Future Tense

New York Student Selling His Private Data on Kickstarter

Federico Zannier is selling his personal data on Kickstarter to make a point about privacy

Federico Zannier is selling his personal data on Kickstarter to make a point about privacy

Photo courtesy Federico Zannier

In a world of privacy-invading smartphone apps and government-grade spyware, keeping personal data personal online can seem like a difficult task. But could you make money by choosing to give away logs of your most intimate data?

Federico Zannier is trying to find out. Emails, chat logs, location data, browser history, screenshots—you name it, the New York-based software developer is selling it all. With a Kickstarter campaign launched earlier this month, Zannier, a 28-year-old Italian-born master’s student at NYU, is offering to hand over a day’s digital footprint for a measly $2. He says he “violated his own privacy” starting back in February for about 50 days straight, recording screenshots and webcam snaps of himself every 30 seconds and tracking his every footstep using GPS technology. He logged the address of each Web page he visited—storing some 3 million lines of text—and accumulated a massive trove of 21,124 webcam photos and 19,920 screen shots.

Zannier’s aim, somewhat paradoxically, is to take ownership of his own data by selling it. He points out that we often hand over our private data unwittingly, given that few people take the time to read the terms and conditions of apps and online services. Companies rake in millions of dollars selling our information to marketing firms while we receive little in return. But Zannier’s Kickstarter is not just out to make a statement about online privacy—he plans to use the funds to create a browser extension and a smartphone app that he says will help others sell their own data. “If more people do the same, I’m thinking marketers could just pay us directly for our data,” he writes on his Kickstarter page. “It might sound crazy, but so is giving all our data away for free.”

Since launching last week, Zannier’s project, which is accompanied by an excellent website, has already far exceeded its modest funding goal of $500. He has currently raised more than $1,000, with 103 backers. For $2 you can get a day’s worth of his data, or for $200 you can obtain the lot—the full 7GB trove spanning nearly two months.

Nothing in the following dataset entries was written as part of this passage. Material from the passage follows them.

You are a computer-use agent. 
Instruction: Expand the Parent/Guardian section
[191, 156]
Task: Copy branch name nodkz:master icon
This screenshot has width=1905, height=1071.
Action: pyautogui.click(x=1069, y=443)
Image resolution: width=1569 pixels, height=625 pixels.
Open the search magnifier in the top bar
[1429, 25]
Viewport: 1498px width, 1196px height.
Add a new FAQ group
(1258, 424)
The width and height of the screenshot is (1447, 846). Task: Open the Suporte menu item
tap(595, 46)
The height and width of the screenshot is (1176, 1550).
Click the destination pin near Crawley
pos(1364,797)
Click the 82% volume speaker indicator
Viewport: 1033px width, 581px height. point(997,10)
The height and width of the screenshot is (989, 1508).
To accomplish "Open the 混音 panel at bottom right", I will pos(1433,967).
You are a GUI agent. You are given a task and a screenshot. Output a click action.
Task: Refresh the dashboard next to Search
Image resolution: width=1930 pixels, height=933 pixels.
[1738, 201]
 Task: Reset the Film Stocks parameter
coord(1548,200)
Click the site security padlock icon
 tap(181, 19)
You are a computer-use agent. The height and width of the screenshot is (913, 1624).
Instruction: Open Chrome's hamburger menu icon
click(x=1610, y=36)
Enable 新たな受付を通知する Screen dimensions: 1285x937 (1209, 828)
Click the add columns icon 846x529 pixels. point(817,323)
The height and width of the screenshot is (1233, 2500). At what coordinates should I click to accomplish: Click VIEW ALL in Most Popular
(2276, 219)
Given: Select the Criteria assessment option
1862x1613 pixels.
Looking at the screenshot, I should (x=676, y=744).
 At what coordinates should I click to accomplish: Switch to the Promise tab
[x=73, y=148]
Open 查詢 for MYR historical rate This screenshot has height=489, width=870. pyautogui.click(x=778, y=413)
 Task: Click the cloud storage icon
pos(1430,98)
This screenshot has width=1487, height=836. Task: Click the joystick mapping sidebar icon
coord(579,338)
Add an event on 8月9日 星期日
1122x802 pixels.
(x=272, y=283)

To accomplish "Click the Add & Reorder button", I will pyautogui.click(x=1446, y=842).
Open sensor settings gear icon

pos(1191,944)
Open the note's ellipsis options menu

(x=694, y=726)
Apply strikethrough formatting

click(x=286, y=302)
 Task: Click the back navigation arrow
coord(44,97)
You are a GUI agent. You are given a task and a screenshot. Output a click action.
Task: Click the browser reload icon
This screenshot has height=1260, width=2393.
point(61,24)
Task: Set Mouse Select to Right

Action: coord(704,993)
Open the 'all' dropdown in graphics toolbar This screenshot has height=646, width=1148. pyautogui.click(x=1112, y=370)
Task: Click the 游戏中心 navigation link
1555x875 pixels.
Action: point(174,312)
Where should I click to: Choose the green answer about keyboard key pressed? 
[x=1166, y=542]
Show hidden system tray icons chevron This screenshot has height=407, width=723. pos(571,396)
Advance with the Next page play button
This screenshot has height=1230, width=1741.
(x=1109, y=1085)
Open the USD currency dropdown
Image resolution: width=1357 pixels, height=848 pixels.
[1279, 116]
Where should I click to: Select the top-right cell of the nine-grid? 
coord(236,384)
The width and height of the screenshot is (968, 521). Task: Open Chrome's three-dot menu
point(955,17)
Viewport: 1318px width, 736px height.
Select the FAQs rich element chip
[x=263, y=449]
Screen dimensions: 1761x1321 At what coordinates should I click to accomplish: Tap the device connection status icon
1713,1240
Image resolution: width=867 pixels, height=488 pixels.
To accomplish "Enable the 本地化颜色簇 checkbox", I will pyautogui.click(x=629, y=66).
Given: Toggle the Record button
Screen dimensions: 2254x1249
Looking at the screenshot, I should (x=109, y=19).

What isn’t directly addressed by Zannier’s interesting initiative is its potential effect on the privacy of others. What he is proposing to do is essentially encourage people to install spyware on their own computer so that they can log their online behavior and then sell this information on to a third party. But this could have many hazards. Selling email and chat logs, for instance, could implicate friends, colleagues, and family—who may not consent to having their private correspondence sold off to the highest bidder. Each user would have to carefully vet the data logs before selling them to ensure no confidential communications, financial records, passwords, or photographs were exposed.

Zannier told me by email that he has kept “other people’s privacy out of the data.” As for his own personal data, however, could there be a few embarrassing nuggets in the trove? He hints that he might have been careful to avoid doing anything too risqué online while undertaking the project. “I’ve tried not to censor myself, but I am being careful to remove passwords and other sensitive information,” he says. “Knowing you’re being tracked does change the way you browse the Internet, of course.”